The ecoregion has a subtropical/warm-temperate climate (Cfb in the Köppen climate classification). Rainfall occurs year-round, and ranges from 525 mm to 1,220 mm per year in the Knysna forest, and from 750 mm to 1,500 mm in the Amatole forests.

==Flora==
The trees are of tropical and afromontane origin, and include ironwood (Olea capensis), stinkwood (Ocotea bullata), Outeniqua yellowwood (Afrocarpus falcatus), real yellowwood (Podocarpus latifolius), Cape holly (Ilex mitis), white pear (Apodytes dimidiata), Cape beech (Rapanea melanophloeos), bastard saffron (Cassine peragua), Cape plane (Ochna arborea var. arborea), assegai tree (Curtisia dentata), kamassi (Gonioma kamassi), white alder (Platylophus trifoliatus), and red alder (Cunonia capensis).

==Fauna==
The forests were home to African elephants, but the last count (2017-2019) suggested that only one adult female, age 45 years, survives. In addition African leopard, bushbuck, blue duiker, bushpig and other mammals are resident.
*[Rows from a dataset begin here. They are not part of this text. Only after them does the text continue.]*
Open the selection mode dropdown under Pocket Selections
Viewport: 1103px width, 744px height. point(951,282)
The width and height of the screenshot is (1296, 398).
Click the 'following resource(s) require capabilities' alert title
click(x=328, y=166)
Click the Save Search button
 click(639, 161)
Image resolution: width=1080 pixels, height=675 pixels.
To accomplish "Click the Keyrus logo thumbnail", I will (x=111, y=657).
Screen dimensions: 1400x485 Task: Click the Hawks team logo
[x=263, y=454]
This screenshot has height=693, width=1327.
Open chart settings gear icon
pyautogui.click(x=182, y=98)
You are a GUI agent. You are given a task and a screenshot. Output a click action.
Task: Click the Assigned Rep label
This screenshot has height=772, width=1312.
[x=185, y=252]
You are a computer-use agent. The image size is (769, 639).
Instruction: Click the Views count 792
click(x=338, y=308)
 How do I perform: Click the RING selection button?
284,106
The density and assortment of birds is not exceptionally high, but the buff-spotted flufftail (Sarothrura elegans), Narina trogon (Apaloderma narina), Knysna lourie (Tauraco corythaix), seven species of cuckoo, Knysna woodpecker (Campethera notata), Knysna warbler (Bradypterus sylvaticus), chorister robin-chat (Cossypha dichroa), Cape batis (Batis capensis) and forest canary (Serinus scotops) occur, while birds of prey found here include the crowned eagle (Stephanoaetus coronatus) and the African wood owl (Strix woodfordii). Reptiles include the endemic Knysna dwarf chameleon (Bradypodion damaranum).

==Human use and conservation==
Thomas Henry Duthie was the first appointed Supervisor of Crown Forests and Lands. Despite the small size of the ecoregion, the Knysna and Amatole forests are South Africa's largest individual forests. The Knysna forest has been exploited for valuable timber since the 18th century, and the Amatole forests since the 20th century. Since 1939 the forests have mostly been within protected areas and are recovering well, although managed timber harvesting is allowed.